Whirling on her, he drew a gun from behind his waist and pressed it against her temple with a snarl. “Shut up and move.”
Terror overruled her anger and she went with him, praying for an intervention before they got far. This had to do with his brother, there was no other explanation. But… shit. “It’s the pictures you’re after, isn’t it?” she panted as they reached a car parked around the corner. “You’re protecting that bastard again, aren’t you?”
Opening the driver’s door, he shoved her in ahead of him and she scooted as far away from him as the other door allowed. Going for the handle, she swore when it didn’t budge and he took off before she could unlock it, speeding down the residential street like a bat out of hell.
Grabbing hold for safety, she glared at him and repeated, “Aren’t you?”
“Yes,” he snapped, running a nervous hand through his hair.
Before she could say anything else, he took the next corner with a squeal of tires, throwing her against the door as she saw Nan passing them, likely on her way to Mitchell’s house to return her jacket. Lillian had just enough time to mouth ‘help’ and prayed it would be enough.
Nan slammed on the brakes, turned around and memorized the license plate on the car before pulling over. Grabbing her phone, the image of Lillian’s frantic face as that man sped by giving her heart palpitations, she muttered, “Come on, come on, pick up… Grayson, oh, thank God.” She rushed to tell him what she’d just witness
ed, rattling off the license plate number.

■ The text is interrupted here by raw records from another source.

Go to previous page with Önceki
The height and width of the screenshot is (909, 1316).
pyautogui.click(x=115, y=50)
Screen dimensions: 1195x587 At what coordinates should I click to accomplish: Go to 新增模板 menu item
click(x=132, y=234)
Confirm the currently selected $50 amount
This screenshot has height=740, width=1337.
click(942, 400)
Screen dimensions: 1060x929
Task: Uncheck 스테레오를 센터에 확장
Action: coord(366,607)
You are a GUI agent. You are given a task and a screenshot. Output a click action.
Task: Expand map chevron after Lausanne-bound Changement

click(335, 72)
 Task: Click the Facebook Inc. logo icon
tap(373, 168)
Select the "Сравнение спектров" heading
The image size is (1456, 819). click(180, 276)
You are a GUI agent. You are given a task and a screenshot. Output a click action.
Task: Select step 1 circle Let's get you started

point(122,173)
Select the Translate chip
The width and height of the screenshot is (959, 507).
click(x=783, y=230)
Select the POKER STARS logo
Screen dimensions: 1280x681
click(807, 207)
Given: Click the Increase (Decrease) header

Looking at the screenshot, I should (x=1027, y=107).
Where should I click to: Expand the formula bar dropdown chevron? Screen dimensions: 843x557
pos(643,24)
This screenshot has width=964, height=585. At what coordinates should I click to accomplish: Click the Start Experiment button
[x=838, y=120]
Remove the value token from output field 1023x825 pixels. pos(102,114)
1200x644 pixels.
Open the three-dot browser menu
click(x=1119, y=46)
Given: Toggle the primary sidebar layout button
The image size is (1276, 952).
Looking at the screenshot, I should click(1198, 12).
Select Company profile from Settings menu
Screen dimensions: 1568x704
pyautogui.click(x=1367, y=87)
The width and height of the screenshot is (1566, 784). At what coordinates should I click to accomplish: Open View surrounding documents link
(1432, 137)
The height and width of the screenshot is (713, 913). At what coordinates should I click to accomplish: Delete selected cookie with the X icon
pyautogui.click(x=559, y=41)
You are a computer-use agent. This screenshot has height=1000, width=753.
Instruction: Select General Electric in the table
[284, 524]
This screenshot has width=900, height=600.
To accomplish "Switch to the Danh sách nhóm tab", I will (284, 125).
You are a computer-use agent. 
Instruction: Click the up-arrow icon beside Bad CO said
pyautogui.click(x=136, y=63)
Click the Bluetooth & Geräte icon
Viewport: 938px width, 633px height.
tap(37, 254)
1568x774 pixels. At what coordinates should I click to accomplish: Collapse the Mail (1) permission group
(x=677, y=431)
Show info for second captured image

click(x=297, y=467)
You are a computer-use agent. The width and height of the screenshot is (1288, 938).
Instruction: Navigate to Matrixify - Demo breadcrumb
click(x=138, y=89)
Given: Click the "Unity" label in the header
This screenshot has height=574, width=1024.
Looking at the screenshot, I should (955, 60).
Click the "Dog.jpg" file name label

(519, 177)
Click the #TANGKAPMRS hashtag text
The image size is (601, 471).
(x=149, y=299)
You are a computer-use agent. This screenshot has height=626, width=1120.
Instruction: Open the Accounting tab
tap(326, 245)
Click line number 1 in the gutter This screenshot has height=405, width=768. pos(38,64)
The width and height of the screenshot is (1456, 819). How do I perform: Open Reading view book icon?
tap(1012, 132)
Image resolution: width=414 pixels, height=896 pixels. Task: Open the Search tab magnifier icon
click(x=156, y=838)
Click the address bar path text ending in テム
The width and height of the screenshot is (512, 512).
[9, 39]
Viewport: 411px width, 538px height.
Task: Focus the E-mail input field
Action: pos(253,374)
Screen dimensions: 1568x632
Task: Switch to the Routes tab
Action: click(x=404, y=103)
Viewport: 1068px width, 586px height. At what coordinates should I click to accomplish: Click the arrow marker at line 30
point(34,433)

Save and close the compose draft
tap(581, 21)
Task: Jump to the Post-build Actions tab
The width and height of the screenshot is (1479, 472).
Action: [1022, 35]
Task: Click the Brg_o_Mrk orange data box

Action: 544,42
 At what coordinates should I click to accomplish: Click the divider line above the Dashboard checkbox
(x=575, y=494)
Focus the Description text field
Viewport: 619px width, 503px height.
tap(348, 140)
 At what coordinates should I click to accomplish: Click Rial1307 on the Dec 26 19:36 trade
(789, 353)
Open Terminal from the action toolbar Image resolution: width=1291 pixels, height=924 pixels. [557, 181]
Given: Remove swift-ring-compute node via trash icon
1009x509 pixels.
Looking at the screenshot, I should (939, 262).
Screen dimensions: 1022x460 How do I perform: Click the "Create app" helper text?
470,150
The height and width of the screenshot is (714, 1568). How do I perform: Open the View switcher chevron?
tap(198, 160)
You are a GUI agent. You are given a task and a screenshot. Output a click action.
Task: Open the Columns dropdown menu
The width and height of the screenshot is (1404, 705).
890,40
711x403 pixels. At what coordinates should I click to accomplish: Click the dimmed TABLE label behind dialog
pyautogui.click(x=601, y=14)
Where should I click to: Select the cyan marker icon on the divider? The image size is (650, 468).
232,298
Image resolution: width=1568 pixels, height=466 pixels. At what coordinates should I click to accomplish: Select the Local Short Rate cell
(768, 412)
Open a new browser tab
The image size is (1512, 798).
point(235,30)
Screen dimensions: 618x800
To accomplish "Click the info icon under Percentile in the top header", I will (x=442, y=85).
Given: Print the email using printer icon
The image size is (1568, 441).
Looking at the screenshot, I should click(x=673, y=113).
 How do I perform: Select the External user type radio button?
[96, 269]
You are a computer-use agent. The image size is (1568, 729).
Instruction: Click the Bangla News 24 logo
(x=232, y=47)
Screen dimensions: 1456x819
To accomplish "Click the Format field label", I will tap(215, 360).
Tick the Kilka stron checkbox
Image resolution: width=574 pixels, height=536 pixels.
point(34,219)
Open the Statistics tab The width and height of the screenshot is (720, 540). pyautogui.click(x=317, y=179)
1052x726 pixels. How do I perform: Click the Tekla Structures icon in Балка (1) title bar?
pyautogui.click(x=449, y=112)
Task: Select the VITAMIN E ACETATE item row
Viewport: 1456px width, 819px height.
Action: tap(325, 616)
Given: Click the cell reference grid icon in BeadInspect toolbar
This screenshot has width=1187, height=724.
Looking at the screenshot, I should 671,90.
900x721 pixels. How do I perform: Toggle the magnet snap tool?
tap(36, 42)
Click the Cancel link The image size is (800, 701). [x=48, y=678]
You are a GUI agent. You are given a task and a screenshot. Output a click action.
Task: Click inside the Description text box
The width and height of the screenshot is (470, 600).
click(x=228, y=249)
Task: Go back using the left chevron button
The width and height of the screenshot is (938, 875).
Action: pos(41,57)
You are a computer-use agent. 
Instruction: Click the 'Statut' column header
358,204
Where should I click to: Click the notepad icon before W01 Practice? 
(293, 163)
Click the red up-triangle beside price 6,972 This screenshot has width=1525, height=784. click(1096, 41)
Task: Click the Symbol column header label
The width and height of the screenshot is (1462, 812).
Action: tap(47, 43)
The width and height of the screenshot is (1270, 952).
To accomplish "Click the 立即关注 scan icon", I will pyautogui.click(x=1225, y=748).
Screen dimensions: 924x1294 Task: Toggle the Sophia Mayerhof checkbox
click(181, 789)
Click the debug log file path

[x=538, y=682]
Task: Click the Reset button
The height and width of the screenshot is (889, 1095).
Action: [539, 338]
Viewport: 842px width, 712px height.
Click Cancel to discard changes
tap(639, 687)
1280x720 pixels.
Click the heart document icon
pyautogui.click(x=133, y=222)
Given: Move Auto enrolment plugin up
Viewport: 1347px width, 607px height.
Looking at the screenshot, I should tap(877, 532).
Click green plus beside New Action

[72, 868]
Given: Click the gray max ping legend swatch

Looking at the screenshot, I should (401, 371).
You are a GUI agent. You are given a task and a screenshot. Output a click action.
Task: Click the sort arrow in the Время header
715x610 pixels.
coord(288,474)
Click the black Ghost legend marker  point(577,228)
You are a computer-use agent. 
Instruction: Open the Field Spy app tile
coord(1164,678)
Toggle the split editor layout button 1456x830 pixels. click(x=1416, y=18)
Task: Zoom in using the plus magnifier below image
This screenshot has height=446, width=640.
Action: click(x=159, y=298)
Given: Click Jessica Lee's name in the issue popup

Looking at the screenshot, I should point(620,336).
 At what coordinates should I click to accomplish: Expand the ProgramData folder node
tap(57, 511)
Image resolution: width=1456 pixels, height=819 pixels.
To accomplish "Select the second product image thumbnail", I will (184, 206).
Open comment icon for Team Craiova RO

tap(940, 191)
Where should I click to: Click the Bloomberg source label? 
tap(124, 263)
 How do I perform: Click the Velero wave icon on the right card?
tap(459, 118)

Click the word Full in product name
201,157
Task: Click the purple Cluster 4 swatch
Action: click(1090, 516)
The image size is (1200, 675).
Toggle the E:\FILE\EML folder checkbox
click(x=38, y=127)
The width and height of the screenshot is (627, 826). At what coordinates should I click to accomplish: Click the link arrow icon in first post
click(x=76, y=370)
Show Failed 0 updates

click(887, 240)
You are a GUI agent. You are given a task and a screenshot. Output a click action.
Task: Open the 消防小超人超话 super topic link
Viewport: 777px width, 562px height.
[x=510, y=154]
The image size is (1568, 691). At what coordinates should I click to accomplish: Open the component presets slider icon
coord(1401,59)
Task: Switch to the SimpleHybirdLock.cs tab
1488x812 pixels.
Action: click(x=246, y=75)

“I’m on it. Get hold of Dan and Mitchell.”
The sheriff’s brusque, no-nonsense tone eased Nan’s trembling as she hung up and called Mitchell and then her husband.
What the hell? Mitchell was halfway to Billings when the hospital called to tell him the victim was D.O.A. and he was no longer needed. He’d barely had time to regret the unexpected death when his phone buzzed again, and Nan’s news turned his blood ice-cold. Whipping around, he sped back down the highway as he put in a call to Grayson on speaker. “Talk to me, damn it,” he demanded as soon as his friend answered.
“He has to be headed out of town and the highway is our best bet. I’ve put out an APB and abduction alert. We’ll get him. If you and I and my backup don’t block him on the highway, someone will spot them and pull him over.”